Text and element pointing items
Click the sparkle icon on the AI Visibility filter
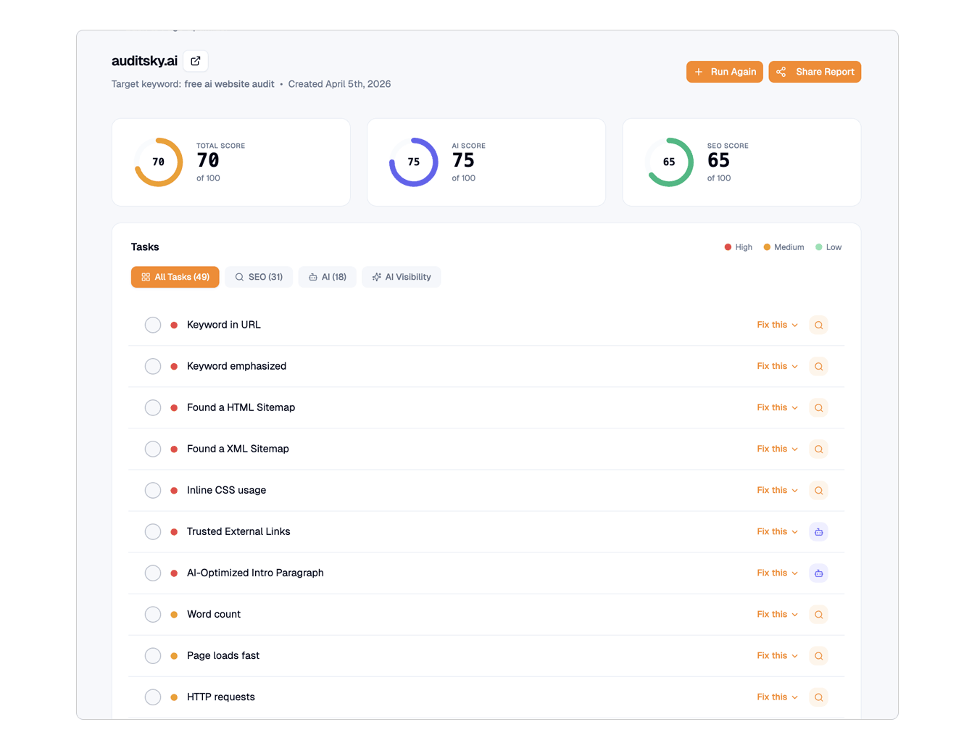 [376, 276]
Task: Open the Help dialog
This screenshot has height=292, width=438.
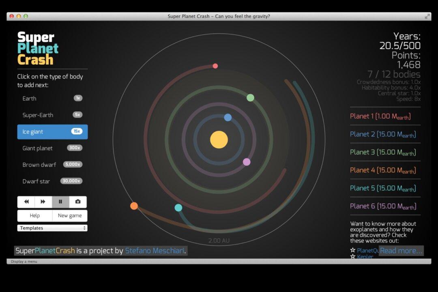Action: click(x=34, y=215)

WHAT IS NEEDED: Put the lines of the items above into a numbered list, skipping any blank lines and leaving out the pictures.

RESULT OF THIS TASK:
1. Click the sparkle icon on the AI Visibility filter
2.  [376, 276]
3. Task: Open the Help dialog
4. This screenshot has height=292, width=438.
5. Action: click(x=34, y=215)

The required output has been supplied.